There is an interesting article on The National Parks Traveler blog posing the question of having a National Park that is not regulated.  You can read this at this link:

This article prompted several thoughts;

This is a very interesting discussion that goes to the core of the dilemma found in the mission of the National Park Service.  Most of the issues and complaints about regulations in parks come from local people attempting to make a living off of the park.  I do not begrudge them their livelihood, but how many National Parks have economic development in their enabling legislation?  Is that why we have parks?

This reminds me of a situation I faced as a District Ranger on the Blue Ridge Parkway.  The National Park Service purchased over 3,000 acres of land that directly adjoined the Park for the protection of the Appalachian Trail.  In the mid 1980s the plan was for the property to be managed by AT volunteers.  The trail community did not want park rangers on the lands enforcing regulations.  The idea was that this would be a protected corridor for the Appalachian Trail but free of National Park Service enforcement.  Orders for my staff and I were to stay off this Park Service  property.  Once hikers were confronted by aggressive armed hunters, ATV's running through trout streams and the trail caused damaging erosion, trees were cut along the boundaries to expand yards and for firewood, and trash built up in illegal campsites the volunteers, State Officials in Richmond, Va, and the then Appalachian Trail Conference Office came to me demanding that the park rangers from The Blue Ridge Parkway do something about the threats to visitors and resources on these lands purchased so they would have National Park protection.  We did step in and detailed additional rangers to the area to gain some level of compliance for resource protection.  Today a written agreement provides for the Blue Ridge Parkway's rangers to provide law enforcement, fire, and search and rescue response to this area.

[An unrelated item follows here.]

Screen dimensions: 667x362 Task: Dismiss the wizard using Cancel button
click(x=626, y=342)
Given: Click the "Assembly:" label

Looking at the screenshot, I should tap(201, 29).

Although this may not have been as dramatic an example as the situations outlined in the original article, it does illustrate what happens in a National Park Service area that is not subject to regulations and enforcement.  Unfortunately, National Park designation does not come with an automatic sense of respect from everyone.  In an ideal world all people would hold sacred a special place that has been set aside for protection and preservation.  In our world this does not happen.  There are always those who do not see the impact of their own actions and are more concerned with their immediate gratification.  Everyday it is a struggle and challenge for park managers to find balance between permitting access and public use of areas and conserving those same resources so they will be around in the future.  In many instances such as with the Piping Plovers at Cape Hatteras, courts step in and order the National Park Service to take stronger steps to protect natural and cultural resources.

I know that I am biased after more than 32 years as a National Park Ranger, but I would rather see my parks over regulated so I know they will be there for my grandchildren and their grandchildren.

1 comment:

  1. I came across this issue while working on my master's in environmental education - and had to do some research on RS 2477. It's a big problem in Utah, especially in the Escalante National Monument and surrounding areas. It's breaking my heart to see the destruction caused by people who think they have a right to ride their OHVs and dirt bikes anywhere they want. I totally agree with your last sentence. Thanks for the link.